DOCUMENT SOURCE:
--------------------------------
Toute la confusion qui régnait à dater de ce moment dans le problème ne tarda pas à se dissiper.

On remarqua qu’à côté des nébuleuses à spectre gazeux révélées par Huggins, qui ont souvent des formes circulaires ou irrégulières, et que l’on est à peu près d’accord pour situer dans la Voie lactée, des autres nébuleuses affectant la forme de spirales ont au contraire un spectre continu. La réalité de cette forme spirale soupçonnée par Lord Ross dans beaucoup de nébuleuses faibles a été réellement prouvée et mise hors de doute par les admirables photographies de Roberts en Angleterre puis de Keeler à l’Observatoire Lick (États-Unis). Celui-ci fît, il y a un quart de siècle, des jaugeages photographiques d’où il résultait que 120 000 nébuleuses spirales au moins existaient, qui étaient accessibles à son télescope.

Pourtant le coup porté à la théorie des Univers-Iles par la découverte de Huggins avait été si fort, que les nébuleuses spirales, en dépit de leur spectre continu, continuèrent un temps à être considérées comme des masses gazeuses faisant partie de la Voie lactée. On interpréta leur spectre particulier en supposant que les gaz y étaient seulement beaucoup plus denses que dans les nébuleuses à raies brillantes. On sait, en effet, que, sous une forte pression, les raies spectrales brillantes des gaz s’élargissent et tendent à se réunir en formant un fond continu.
--------------------------------
CONSIGNE: Pourriez-vous poursuivre le texte ci-dessus sur les nébuleuses spirales en reprenant juste après sa dernière phrase ?

MATÉRIEL FOURNI:
--------------------------------
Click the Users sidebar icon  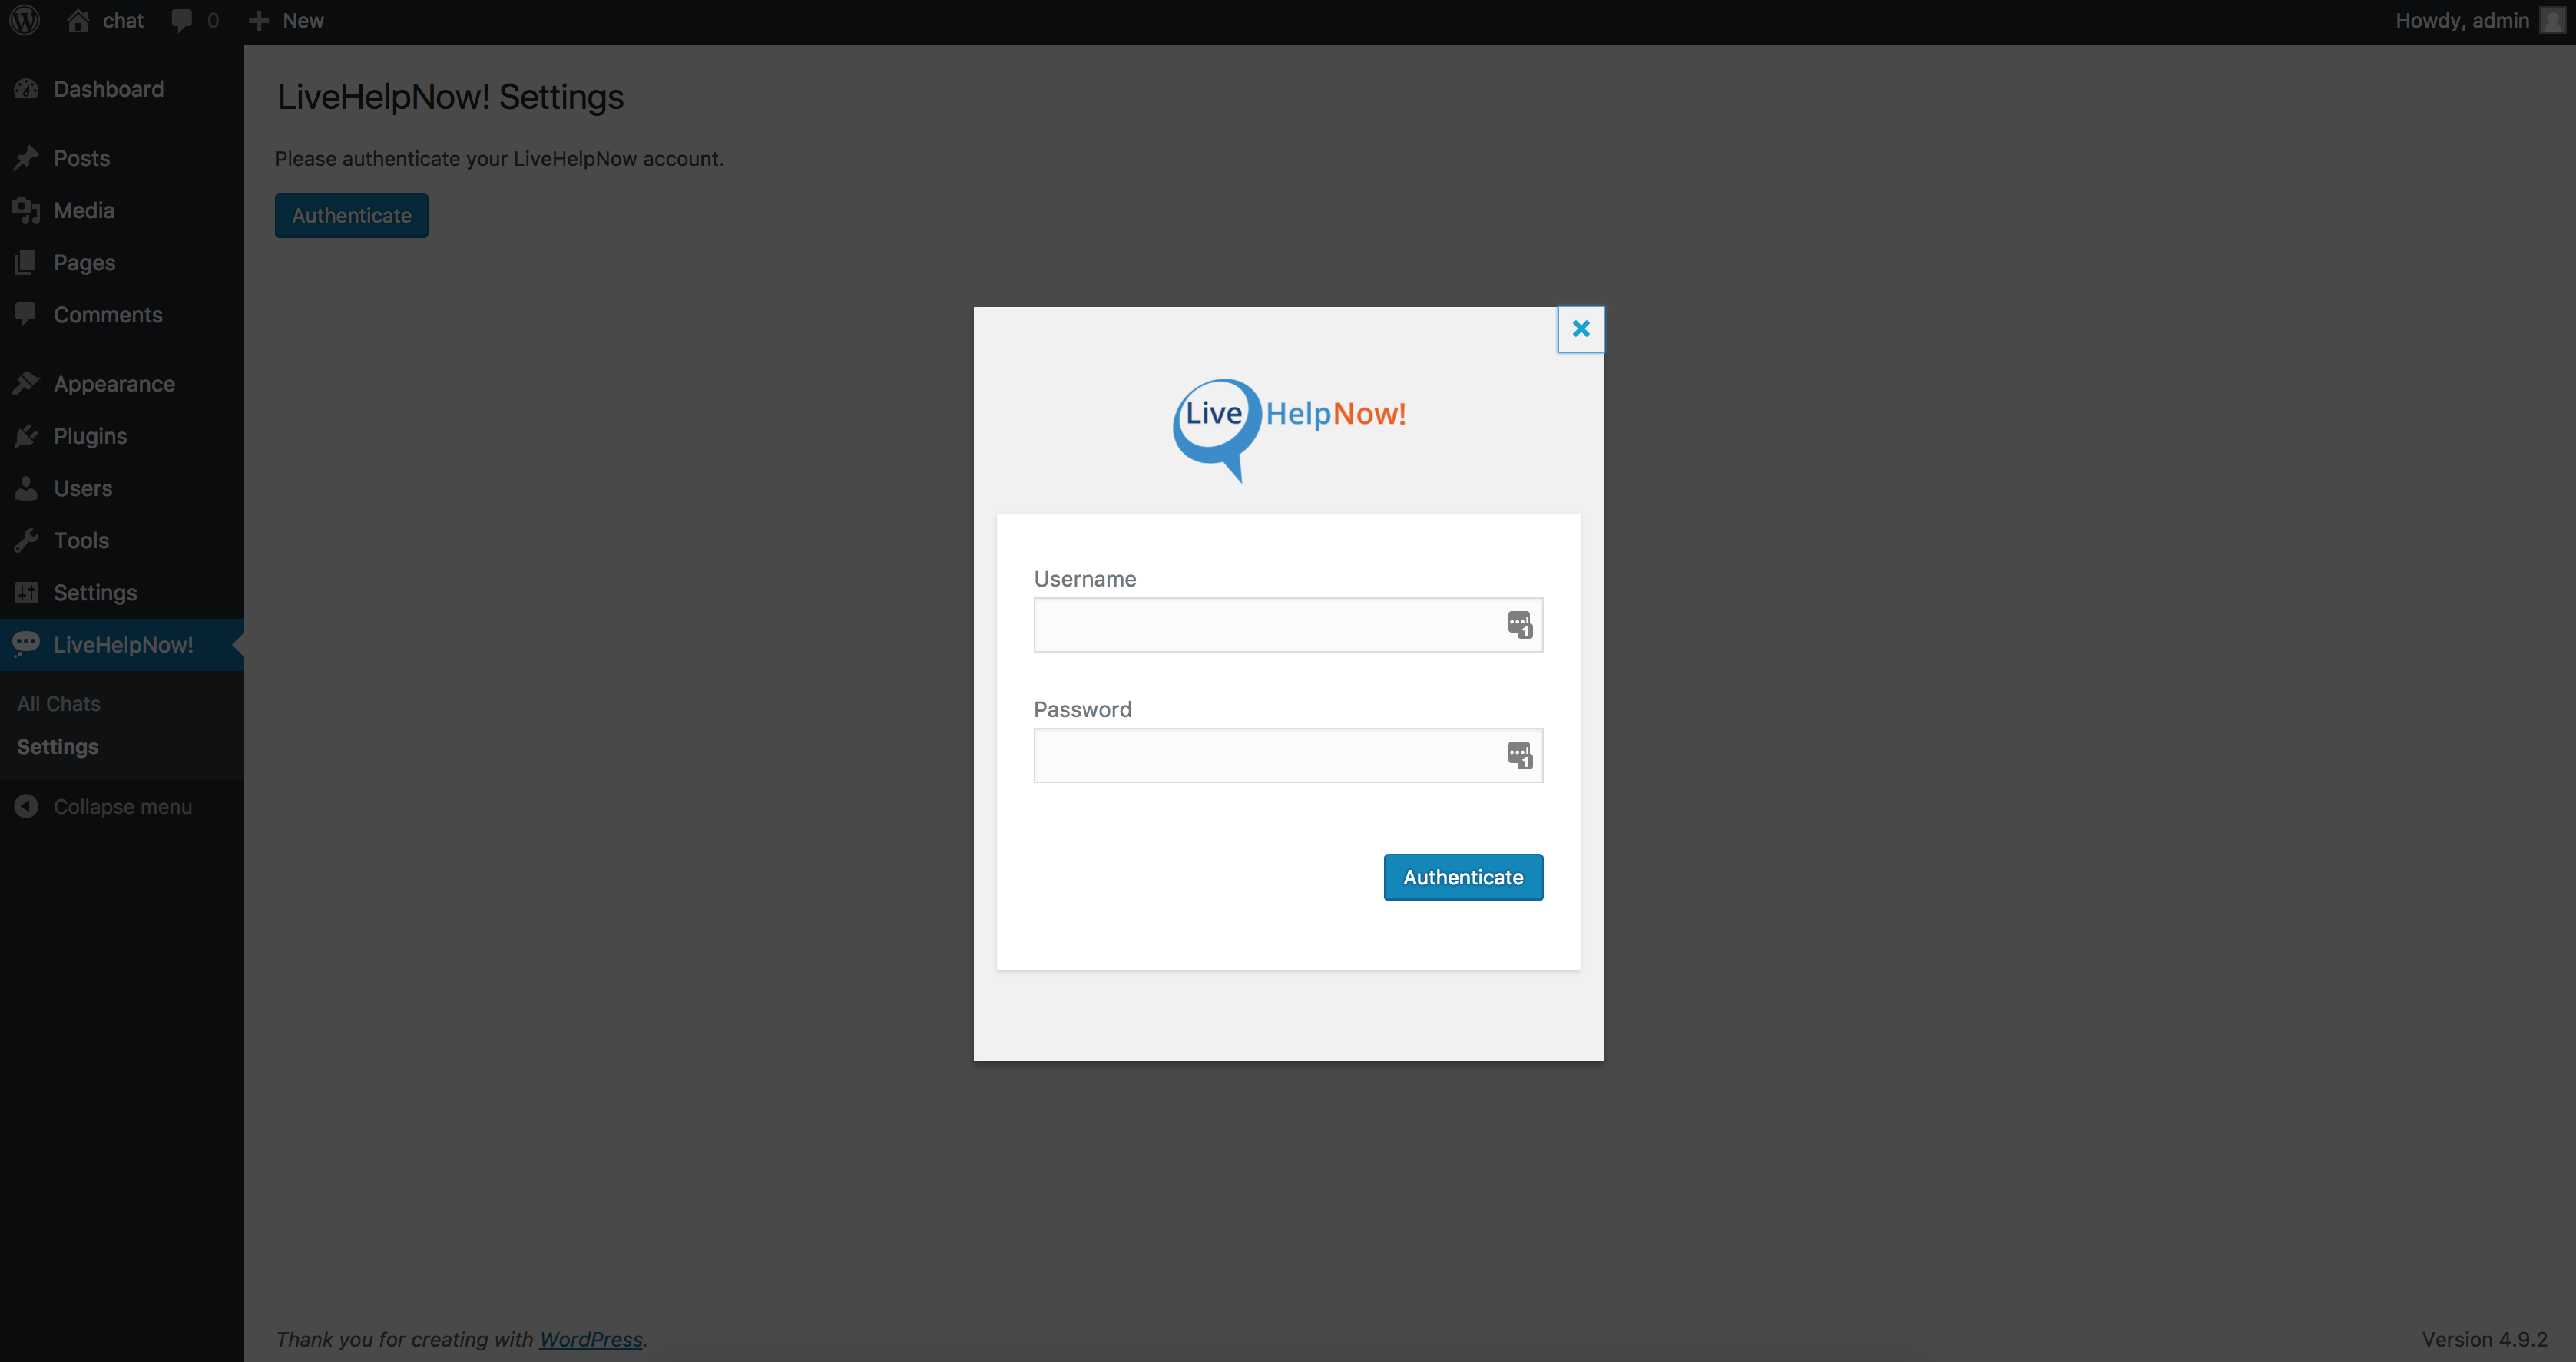coord(27,488)
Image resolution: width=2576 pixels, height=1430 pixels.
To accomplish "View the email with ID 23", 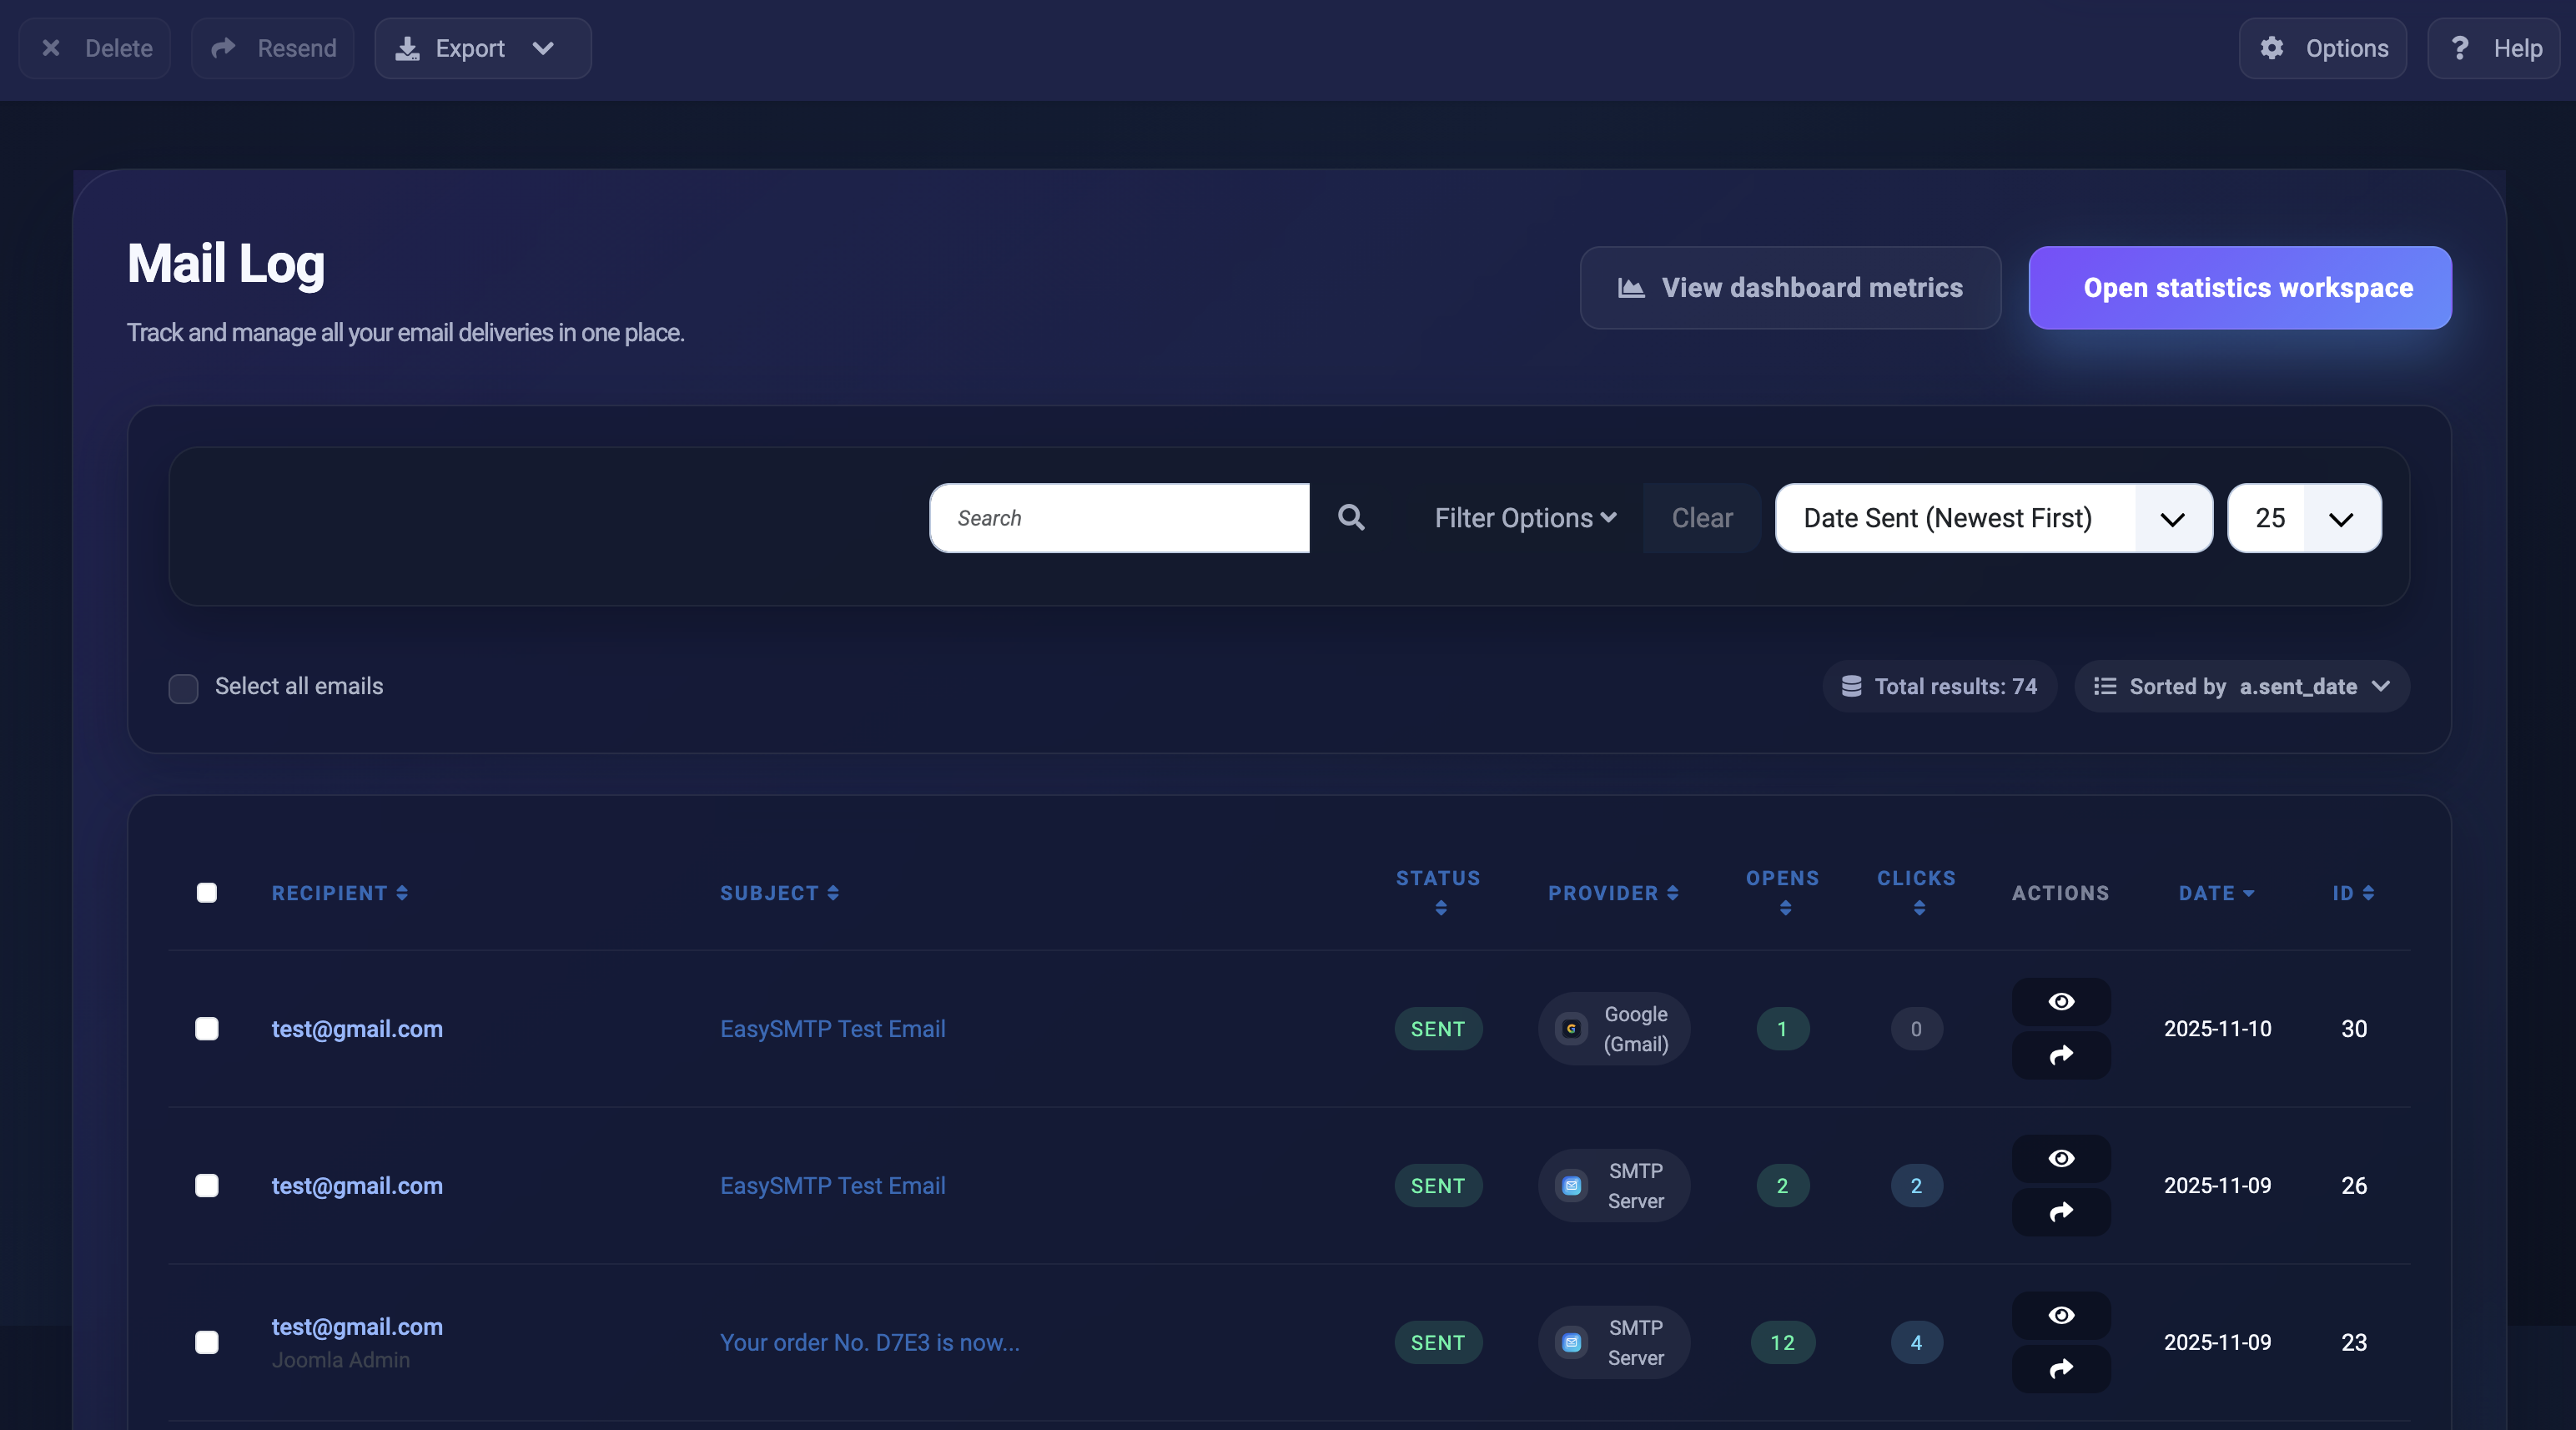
--------------------------------
RÉPONSE:
Comme les nébuleuses annulaires (comme celle de la Lyre) sont infiniment plus rares que les spirales, on considéra que la formation cosmogonique d’une étoile à partir d’une nébuleuse telle que l’avait connue Laplace, et telle que semblent la manifester les nébuleuses annulaires, est exceptionnelle. Des théories nouvelles surgirent, élaborées notamment par Moulton, et qui tendaient à faire sortir chaque système solaire d’une nébuleuse spirale.

Dans tout cela, les nébuleuses spirales ne cessaient pas d’être considérées comme des masses gazeuses relativement peu étendues et annexées à la vaste masse de la Voie lactée.